*** Opening of RECORDS SUPPLIED ***

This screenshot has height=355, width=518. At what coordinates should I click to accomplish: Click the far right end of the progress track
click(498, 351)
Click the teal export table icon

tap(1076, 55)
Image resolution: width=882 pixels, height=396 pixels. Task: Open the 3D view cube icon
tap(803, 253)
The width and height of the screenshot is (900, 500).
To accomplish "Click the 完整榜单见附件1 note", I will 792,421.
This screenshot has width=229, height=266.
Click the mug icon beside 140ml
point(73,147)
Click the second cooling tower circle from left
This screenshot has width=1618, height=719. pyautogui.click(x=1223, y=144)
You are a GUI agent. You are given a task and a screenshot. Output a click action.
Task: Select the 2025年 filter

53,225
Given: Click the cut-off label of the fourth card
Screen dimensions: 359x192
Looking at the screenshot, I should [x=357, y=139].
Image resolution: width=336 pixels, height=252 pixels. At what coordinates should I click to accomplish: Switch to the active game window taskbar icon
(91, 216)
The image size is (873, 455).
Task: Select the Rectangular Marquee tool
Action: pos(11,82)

*** Close of RECORDS SUPPLIED ***

▶ _THE PROBLEM_:
Return the data above in full, keeping each line exactly as it stands.

▶ _FINISHED TASK_:
This screenshot has height=355, width=518. At what coordinates should I click to accomplish: Click the far right end of the progress track
click(498, 351)
Click the teal export table icon

tap(1076, 55)
Image resolution: width=882 pixels, height=396 pixels. Task: Open the 3D view cube icon
tap(803, 253)
The width and height of the screenshot is (900, 500).
To accomplish "Click the 完整榜单见附件1 note", I will 792,421.
This screenshot has width=229, height=266.
Click the mug icon beside 140ml
point(73,147)
Click the second cooling tower circle from left
This screenshot has width=1618, height=719. pyautogui.click(x=1223, y=144)
You are a GUI agent. You are given a task and a screenshot. Output a click action.
Task: Select the 2025年 filter

53,225
Given: Click the cut-off label of the fourth card
Screen dimensions: 359x192
Looking at the screenshot, I should [x=357, y=139].
Image resolution: width=336 pixels, height=252 pixels. At what coordinates should I click to accomplish: Switch to the active game window taskbar icon
(91, 216)
The image size is (873, 455).
Task: Select the Rectangular Marquee tool
Action: pos(11,82)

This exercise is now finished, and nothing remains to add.